— DOCUMENT —
++++++
WO2002006186A1

WO2002006186A1 - An organic mineral fertilizer

Info

Publication number: WO2002006186A1
Application number: PCT/FI2001/000667
Authority: WO
Inventors: Hans Vrijenhoef; Juhani Poukari
Original assignee: Kemira Agro Oy
Priority date: 2000-07-14
Filing date: 2001-07-13
Publication date: 2002-01-24
Also published as: FI111940B; FI20001663A; AU2001282175A1; FI20001663A0

Abstract

The invention relates to the preparation method of an organic mineral fertilizer from organic material using dry solid granulation technique with urea. Further, the invention relates to the fertilizer product having good mechanical properties. The method of the invention for preparing organic waste material based fertilizer granules comprises the steps of: drying the organic waste material and crushing the dried waste, mixing the crushed waste material with dry urea and optionally with other fertilizer source materials to provide a solid feed material, feeding the said solid feed to a melter, heating the feed material for melting a desired portion thereof and keeping said portion in a molten state, feeding the partly molten feed material from the melter to a granulator or to obtain a granulated product, cooling and screening the granulated product to obtain dry and mechanically resistant organic mineral fertilizer granules having a desired size distribution.

Description

An organic mineral fertilizer

The invention relates to the preparation method of an organic mineral fertilizer from organic material using dry solid granulation technique with urea. Further, the invention relates to the fertilizer product having good mechanical properties.

Large amounts of natural wastes are produced through the usage of nitrogenous natural materials and they present a disposal problem. Most of this waste material is available in a form generally commercially unusable in agriculture. This waste material includes waste and byproducts from life stock production, breeding and processing, waste from the kept animals to recovered sludges from sewage treatment plants.

A strong interest has focused on the use of these natural nitrogenous waste materials for fertilizers in agriculture. The typical fertilizer products have been results of composting, extrusion, compacting, pelletizing or inclusion in resinous agglomerated together with a few methods of conversion into granules.

Harmony Products Inc. has disclosed in US 5,021,077 a method of preparing granules for agriculture by heating moist natural nitrogenous materials such as grain by-products, hair, feather, seafood, blood and bone meals and poultry waste, under alkaline conditions. The organic material was mixed with aldehyde compounds in a fluid bed while the materials exhibited adhesive properties. Subsequently, the material was granulated and hardened by drying it in the air with further heating.
++++++
— MATERIAL SHOWN —
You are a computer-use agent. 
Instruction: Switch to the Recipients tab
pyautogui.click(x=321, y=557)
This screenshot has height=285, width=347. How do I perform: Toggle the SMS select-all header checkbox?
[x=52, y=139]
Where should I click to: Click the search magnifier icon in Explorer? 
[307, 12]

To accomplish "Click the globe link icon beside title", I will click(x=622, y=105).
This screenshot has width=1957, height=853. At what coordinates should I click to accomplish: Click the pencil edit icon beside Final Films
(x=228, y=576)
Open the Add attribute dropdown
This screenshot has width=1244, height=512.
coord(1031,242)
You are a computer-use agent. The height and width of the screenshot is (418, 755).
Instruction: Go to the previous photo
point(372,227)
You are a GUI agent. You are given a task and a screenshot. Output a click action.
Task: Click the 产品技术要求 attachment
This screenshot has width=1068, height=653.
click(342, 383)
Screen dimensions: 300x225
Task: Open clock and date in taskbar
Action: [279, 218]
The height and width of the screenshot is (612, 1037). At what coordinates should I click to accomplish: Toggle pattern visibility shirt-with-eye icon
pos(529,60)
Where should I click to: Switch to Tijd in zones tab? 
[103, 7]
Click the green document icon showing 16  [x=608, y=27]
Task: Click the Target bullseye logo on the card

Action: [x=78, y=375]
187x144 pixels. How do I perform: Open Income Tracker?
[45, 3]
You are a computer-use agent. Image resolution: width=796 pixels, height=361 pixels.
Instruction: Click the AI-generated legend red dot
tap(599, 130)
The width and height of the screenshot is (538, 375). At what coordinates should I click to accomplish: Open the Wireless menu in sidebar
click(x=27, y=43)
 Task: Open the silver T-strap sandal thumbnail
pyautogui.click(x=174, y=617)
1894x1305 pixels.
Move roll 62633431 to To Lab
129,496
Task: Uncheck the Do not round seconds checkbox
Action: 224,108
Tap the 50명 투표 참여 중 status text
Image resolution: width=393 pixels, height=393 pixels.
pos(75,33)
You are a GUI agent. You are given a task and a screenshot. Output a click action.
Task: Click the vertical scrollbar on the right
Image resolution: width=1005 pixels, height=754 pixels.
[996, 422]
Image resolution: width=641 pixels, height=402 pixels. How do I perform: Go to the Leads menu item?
++++++
— REQUIREMENTS —
1. In the fertilizer patent, rewrite the passage from "Harmony Products Inc." up to and including "with further heating.", replacing "fluid bed" with "rotary drum".
2. Does each statement agree with the fertilizer patent? Answer yes or no for each, quoting the words of the text that decide it.
(a) The priority date is 2000-07-14.
(b) The original assignee is Harmony Products Inc.
(c) In the method described in the abstract, the crushed waste material is mixed with dry urea.
3. Continue the fertilizer patent from its last sentence.

— OUTPUTS BY TASK —
1.
Harmony Products Inc. has disclosed in US 5,021,077 a method of preparing granules for agriculture by heating moist natural nitrogenous materials such as grain by-products, hair, feather, seafood, blood and bone meals and poultry waste, under alkaline conditions. The organic material was mixed with aldehyde compounds in a rotary drum while the materials exhibited adhesive properties. Subsequently, the material was granulated and hardened by drying it in the air with further heating.

2.
(a) Yes: "Priority date: 2000-07-14"
(b) No: "Original assignee: Kemira Agro Oy"
(c) Yes: "mixing the crushed waste material with dry urea"

3.
Similarly, they have disclosed in US 5,411,568 a method for preparing a slow release fertilizer by mixing dry conditioned nitrogenous particulate waste with ureaformaldehyde oligomer. First, the. organic nitrogenous waste was dried and screened, and a reactive ureaformaldehyde liquid oligomer from urea and formaldehyde was prepared. The waste and oligomer were mixed until the oligomer was evenly distribute in the waste granules, and subsequently, mineral acid was added for regulating the pH and adjusting pH further for obtaining a slow release product. The crushing test for larger granules between 8 and 6 mm indicated fairly hard particles of an average crushing force of 13 N.

One issue for a farmer using the organic material based fertilizers is the mechanical resistance and robustness of the granules. They should be hard enough to withstand machine spreading which is conventionally used for mineral fertilizers. The crushing strength required and typically achieved with mineral fertilizers is about 30-40 N.

The solid granulation technique as described in our previous patent application WO-A 00/00452 was developed to solve the granulation, product quality and storage problems in manufacturing compound fertilizers. It is a process for the preparation of compound fertilizers such as N-P-K, N-K or N-P where solid raw materials are mixed in a mixer and fed to a granulator together with hot air. The raw materials are granulated without the addition of water or any other liquid such as ammonia, phosphoric acid or sulphuric acid. Thus the granulation is a true solid granulation process. Because neither water nor any other liquid is added there is no need for drying the granulated product. Furthermore, the physical quality of the product is good. The process of this technique was further developed as described in our patent FI-A 19992021.

It is an object of this invention to process organic waste into granulated fertilizer form for it to be industrially usable. Typically, for example composted material when used as such can satisfy only local needs, it is seldom transported very far.

It is a further object of this invention to achieve an organic waste material based fertilizer with good mechanical properties to be used similarly to, for example, a mineral based field fertilizer.

A new method has been discovered for preparing organic waste based high integrity fertilizer granules. It was found that prior to mixing dried organic waste material can be processed into mechanically , durable granules by using the solid granulation technique. By heating the essentially water-free mixture of dried organic waste material together with urea and with optionally other fertilizer source materials mechanically durable fertilizer granules comparable with a field fertilizer nutrition values could be obtained.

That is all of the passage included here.